# Set exercise:
Starting with the line that contains "This screenshot has" and going on through the line that contains "point(485,57)", rewrite those lines in full. Rescale each answer coordinate by 1.2, round to whole numbers with halves going up, and leave the pictures out.

# Data lines:
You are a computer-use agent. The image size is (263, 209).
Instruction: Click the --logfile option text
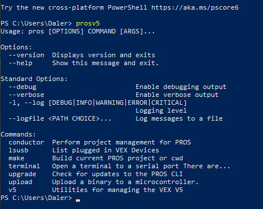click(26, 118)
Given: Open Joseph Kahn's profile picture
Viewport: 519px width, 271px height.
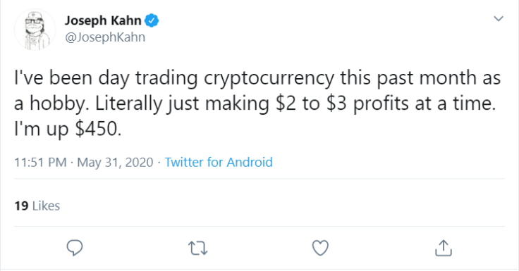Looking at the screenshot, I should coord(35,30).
==
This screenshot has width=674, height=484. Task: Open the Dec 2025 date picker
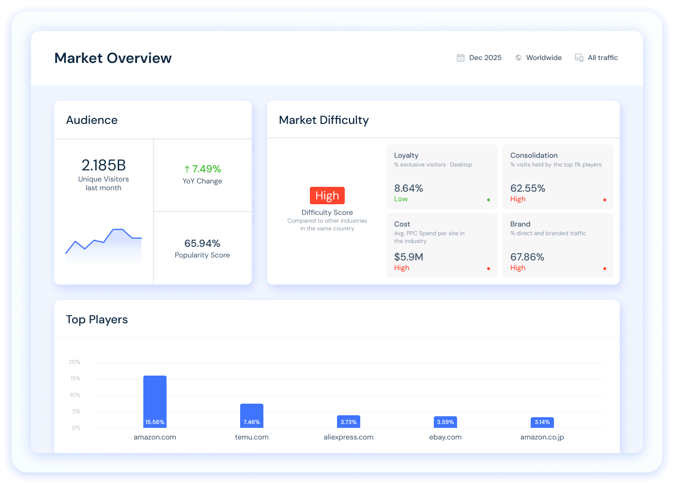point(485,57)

# Result of this task:
This screenshot has width=674, height=484. Task: Open the Dec 2025 date picker
point(582,68)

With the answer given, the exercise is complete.